A source in the MPS said Thursday facial images of foreign passport holders entering China would also be collected.

"Fingerprinting foreigners can significantly reduce the number of people entering China illegally with other people's passports. They may look like the pictures on the passports, but their fingerprints will never match the passport holder," Zhang Jie, an entry and exit specialist professor at People's Public Security University, told China Daily.

The U.S., Britain, France, Japan and Australia already collect biometric data. Scanning fingerprints has been maintained to tighten security against terrorism.

A Shenzhen border authority official said Chinese citizens from Hong Kong, Macau and Taiwan are able to use a home return premit issued by Beijing when traveling to China, since citizens from those regions aren't considered foreigners, the South China Morning Post reported. Fingerprint scanning is already required for Chinese citizens traveling to China.

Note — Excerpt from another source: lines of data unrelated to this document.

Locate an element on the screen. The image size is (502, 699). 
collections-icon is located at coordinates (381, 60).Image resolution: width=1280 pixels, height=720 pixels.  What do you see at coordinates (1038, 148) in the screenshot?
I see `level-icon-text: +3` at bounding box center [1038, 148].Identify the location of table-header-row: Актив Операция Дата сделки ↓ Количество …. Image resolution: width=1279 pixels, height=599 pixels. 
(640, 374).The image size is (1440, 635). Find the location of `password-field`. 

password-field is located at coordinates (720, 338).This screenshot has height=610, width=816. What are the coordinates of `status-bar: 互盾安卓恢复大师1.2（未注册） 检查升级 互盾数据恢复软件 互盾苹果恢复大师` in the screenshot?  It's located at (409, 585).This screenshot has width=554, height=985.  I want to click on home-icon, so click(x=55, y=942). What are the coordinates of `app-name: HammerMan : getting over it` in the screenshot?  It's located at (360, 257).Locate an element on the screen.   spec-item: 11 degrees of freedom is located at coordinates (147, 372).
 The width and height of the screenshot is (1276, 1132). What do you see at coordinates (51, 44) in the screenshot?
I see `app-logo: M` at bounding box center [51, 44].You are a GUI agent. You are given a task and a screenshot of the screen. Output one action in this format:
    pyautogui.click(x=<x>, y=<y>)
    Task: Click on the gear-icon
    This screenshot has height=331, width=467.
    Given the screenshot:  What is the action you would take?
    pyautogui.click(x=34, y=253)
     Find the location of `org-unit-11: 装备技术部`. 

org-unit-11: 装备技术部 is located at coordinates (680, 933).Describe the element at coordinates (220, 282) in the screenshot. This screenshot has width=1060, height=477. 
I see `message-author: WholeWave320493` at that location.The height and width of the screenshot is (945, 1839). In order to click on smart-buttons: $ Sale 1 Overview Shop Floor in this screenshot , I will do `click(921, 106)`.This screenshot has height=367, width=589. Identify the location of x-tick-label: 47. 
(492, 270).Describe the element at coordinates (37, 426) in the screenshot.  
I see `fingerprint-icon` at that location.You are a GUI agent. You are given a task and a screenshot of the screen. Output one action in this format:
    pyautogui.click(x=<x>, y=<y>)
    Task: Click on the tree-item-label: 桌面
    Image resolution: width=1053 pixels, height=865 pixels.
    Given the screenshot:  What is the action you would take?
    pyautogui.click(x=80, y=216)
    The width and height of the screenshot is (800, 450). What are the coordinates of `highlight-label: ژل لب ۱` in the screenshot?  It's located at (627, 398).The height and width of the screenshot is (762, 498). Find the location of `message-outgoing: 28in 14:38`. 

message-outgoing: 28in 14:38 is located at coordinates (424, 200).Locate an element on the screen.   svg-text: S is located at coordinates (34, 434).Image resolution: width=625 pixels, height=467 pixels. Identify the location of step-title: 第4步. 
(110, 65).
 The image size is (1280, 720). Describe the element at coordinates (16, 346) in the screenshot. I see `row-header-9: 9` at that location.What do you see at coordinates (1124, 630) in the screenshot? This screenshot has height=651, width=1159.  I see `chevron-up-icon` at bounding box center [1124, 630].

The MPS said the border control authority would work on improving efficiency after the new rule took effect, and that it would not delay entry and exit into the country. "Authorities will ensure that the new system is efficient and does not result in unnecessary delays," MPS said.

In 2015, Chinese President Xi Jinping spoke at the U.S. and China business roundtable with former President Barack Obama to discuss an extensive cyberattack that occurred against U.S. agencies and businesses. The hackers stole fingerprints of an estimated 5.6 million people to potentially help Chinese intelligence identify U.S. agents traveling undercover around the world, and could assist the communist nation in blackmailing Americans into stealing classified government information.

"Fingerprints are forever, and can help identify an official or undercover agent no matter what alias or password he or she uses," U.S. Office of Personnel Management spokesman Samuel Schumach said in a statement in 2015. "With that risk in mind, the FBI Defense Department and intelligence agencies are working to determine and limit ways that the trove of stolen biometric data could be misused."